* [Directions for this task]
Take the material below and reproduce, word for word, only the lines from the line with "Task: Click the" through the line with "This screenshot has width=1363, height=896.".

* [Data for processing]
[Start of section]
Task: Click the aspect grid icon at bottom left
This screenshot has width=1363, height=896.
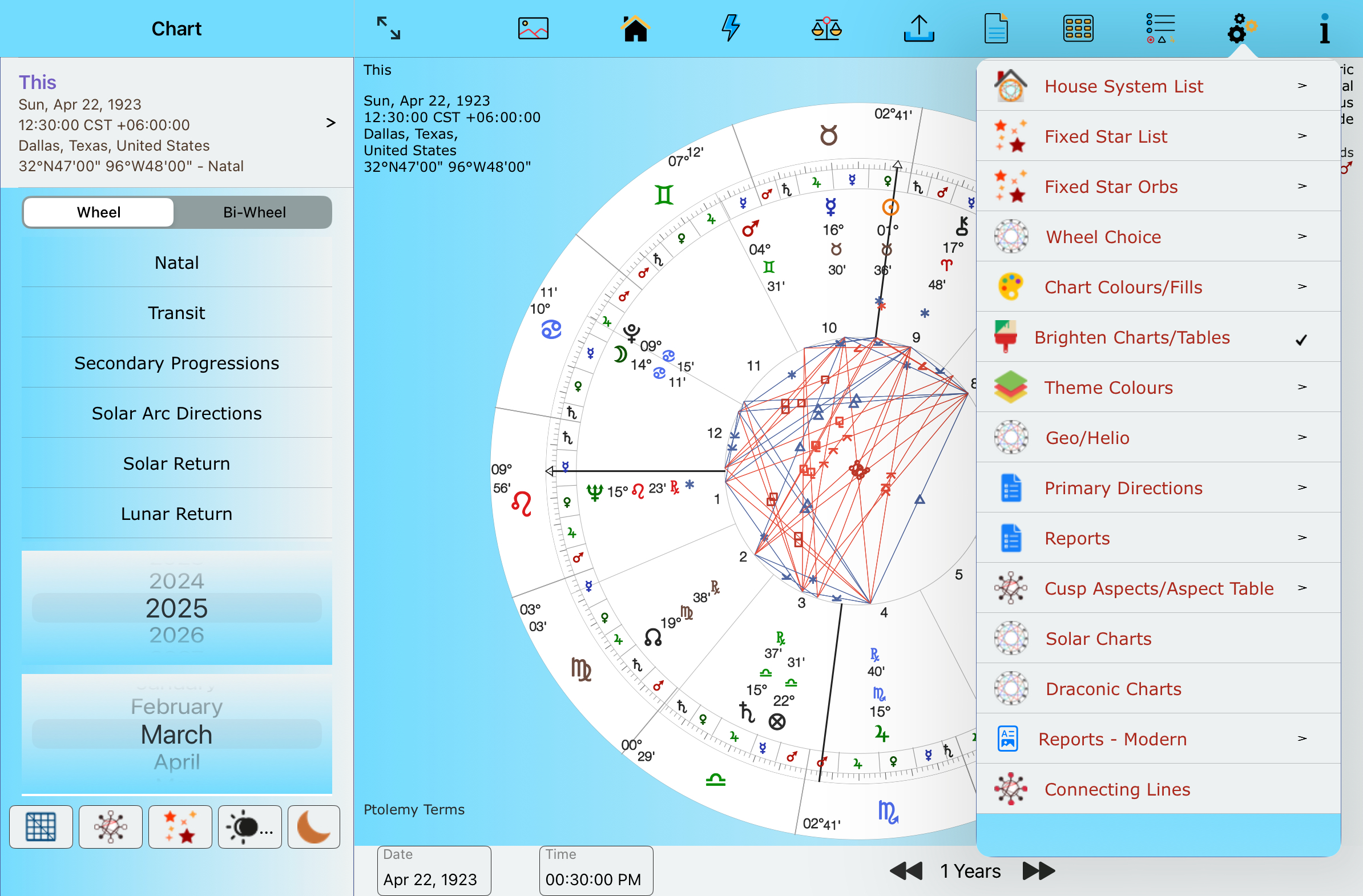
[End of section]
[Start of section]
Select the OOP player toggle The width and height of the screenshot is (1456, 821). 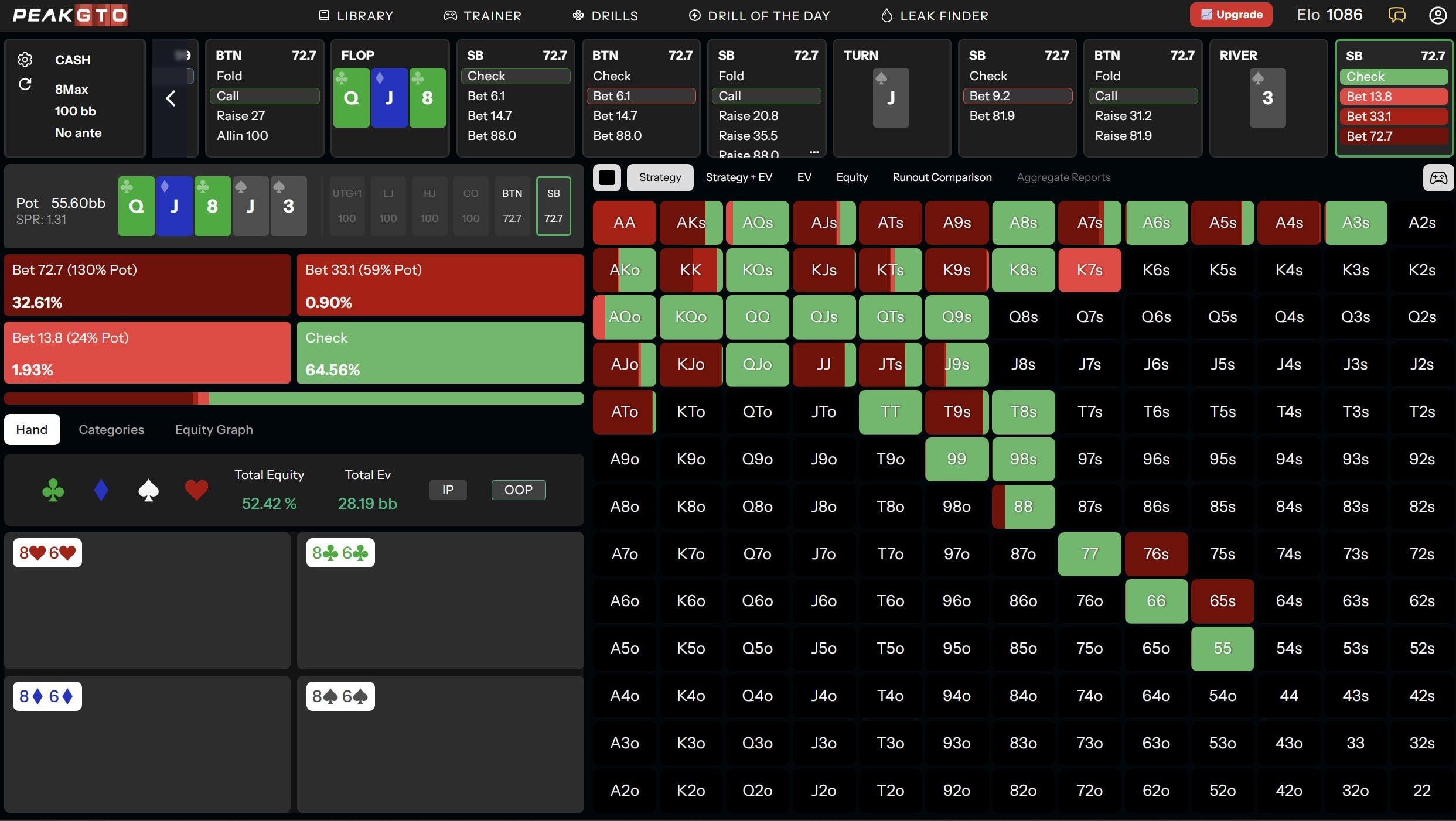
[End of section]
[Start of section]
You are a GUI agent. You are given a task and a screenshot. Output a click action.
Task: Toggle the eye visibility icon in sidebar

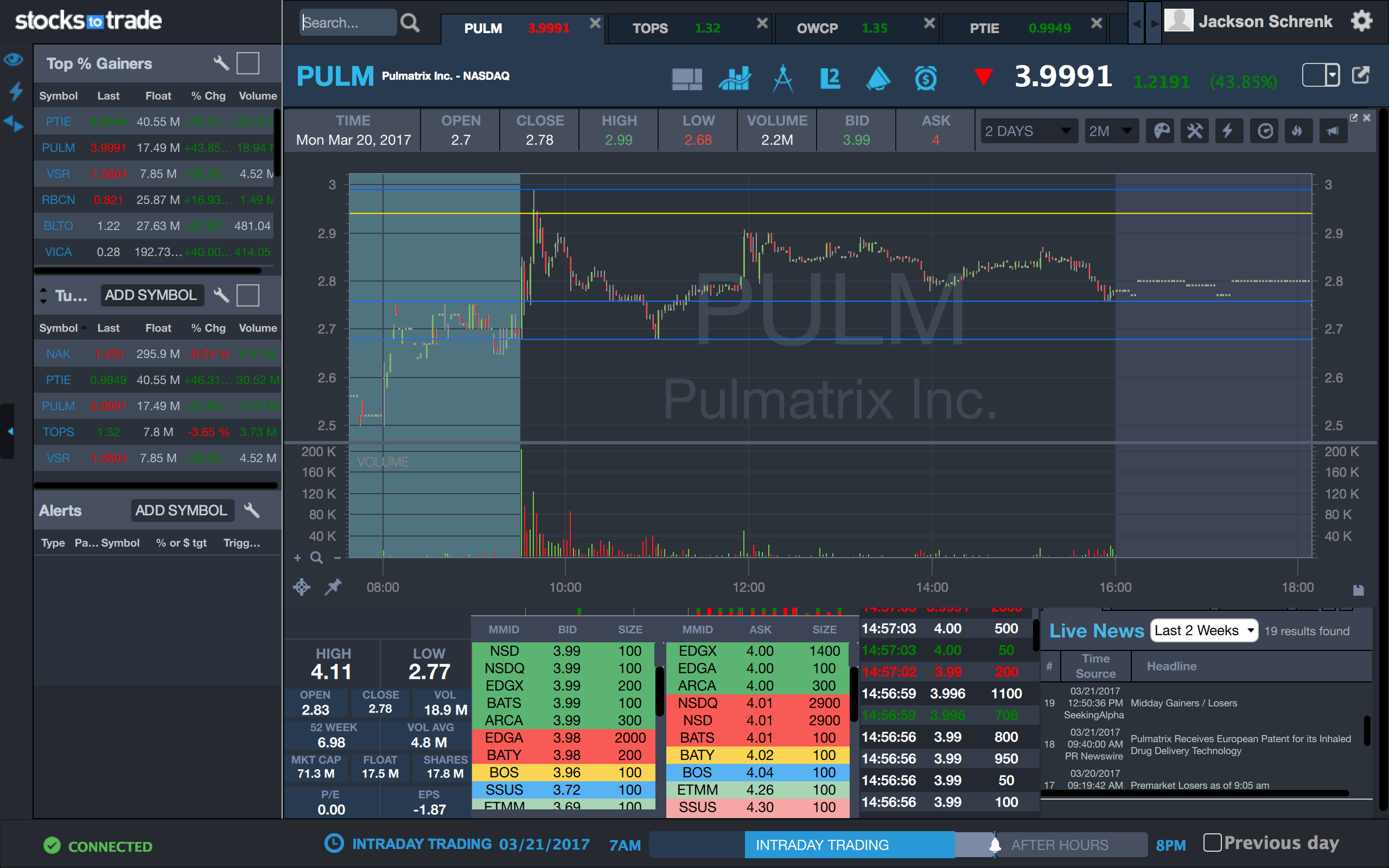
[End of section]
* [Response]
Task: Click the aspect grid icon at bottom left
This screenshot has width=1363, height=896.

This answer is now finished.